A couple of years ago, I went to a conference where I asked one of the panelists how gentrification had changed their arts programming (geared toward secondary school aged students) in a large metropolitan area (in a neighborhood known as an International district and one I knew to be battling gentrification). The panelist didn’t understand what I meant—or how it could impact their program (that had been running at that point for five years). I tried to explain concisely. I asked if they lived in the neighborhood—they said they moved there right before starting the program. I asked if they had kept track of the make up of the students utilizing the program events, if the parents and students had any voice in programming decisions. They said no and no, but that the group of students had been predominantly white since its beginning. This did not strike them as odd until that moment—an entirely free arts program paid for by grant money from state arts organizations housed in a predominantly multi-ethnic area but utilized almost entirely by white students. “I suppose we should revise our current promotional strategy and do more outreach in the future,” were the final words before the panel pursued a different question. My question had made the room noticeably uncomfortable. Yes, questioning someone’s social awareness can make an entire room of people uncomfortable fast.

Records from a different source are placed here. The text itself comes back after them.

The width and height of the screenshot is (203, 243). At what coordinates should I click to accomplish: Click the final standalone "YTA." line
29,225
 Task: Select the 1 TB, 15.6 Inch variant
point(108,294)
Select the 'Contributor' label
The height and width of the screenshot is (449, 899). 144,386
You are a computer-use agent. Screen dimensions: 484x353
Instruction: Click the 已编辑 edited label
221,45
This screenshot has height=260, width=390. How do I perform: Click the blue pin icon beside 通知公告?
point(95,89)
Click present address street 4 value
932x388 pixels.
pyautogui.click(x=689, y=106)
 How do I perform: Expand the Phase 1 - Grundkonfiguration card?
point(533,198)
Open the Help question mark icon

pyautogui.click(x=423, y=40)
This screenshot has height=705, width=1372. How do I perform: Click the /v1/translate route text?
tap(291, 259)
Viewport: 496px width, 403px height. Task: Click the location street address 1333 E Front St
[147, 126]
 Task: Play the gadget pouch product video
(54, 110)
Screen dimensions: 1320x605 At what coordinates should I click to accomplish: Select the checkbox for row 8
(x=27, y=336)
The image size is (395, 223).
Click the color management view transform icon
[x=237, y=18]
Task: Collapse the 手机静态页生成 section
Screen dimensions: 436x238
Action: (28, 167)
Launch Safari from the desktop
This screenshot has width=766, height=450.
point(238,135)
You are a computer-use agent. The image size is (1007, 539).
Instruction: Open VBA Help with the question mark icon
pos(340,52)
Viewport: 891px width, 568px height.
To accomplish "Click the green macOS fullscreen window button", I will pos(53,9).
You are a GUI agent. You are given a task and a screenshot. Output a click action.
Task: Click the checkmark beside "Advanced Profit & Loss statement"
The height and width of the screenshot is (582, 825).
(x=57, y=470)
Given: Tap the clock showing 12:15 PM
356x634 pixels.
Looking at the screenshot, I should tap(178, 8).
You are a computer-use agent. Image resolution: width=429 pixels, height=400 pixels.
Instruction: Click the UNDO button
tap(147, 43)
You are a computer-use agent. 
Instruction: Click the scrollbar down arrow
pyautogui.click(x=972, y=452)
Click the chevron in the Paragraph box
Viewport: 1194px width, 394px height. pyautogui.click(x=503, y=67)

The process of gentrification affects educational institutions thoroughly. The community that specific educational institutions serve changes due to gentrification. It may even displace the existing educational institutions for that area. The needs of community members, which should be forefront in any conversation about education, change with the community at large. This process often leaves many individuals and their needs lost in that traffic, especially if they do not have loud advocates working within the institutions at all levels. Going beyond the individual, many educational institutions are lost in the process of educational policies and legislation written by individuals and governing bodies which have little knowledge about the communities those particular institutions serve. The problem of explaining the reasons behind high dropout rates in poor local communities and poor states to federal education policy enforcers is the same problem of explaining the difficulties brought to local neighborhoods by developers bringing higher cost housing into the area to city and state representatives. They both boil down to resources and who will gain control of them. Depending on the authority and power you hold when speaking, the gender you embody during the conversation, the level of investment you have placed in the elements of the conversation, the ethnic and racial background you embody, your addition or lack of visible disabilities, and the role you are allowed to play in the overall space of the conversation, the conclusion of that conversation will change.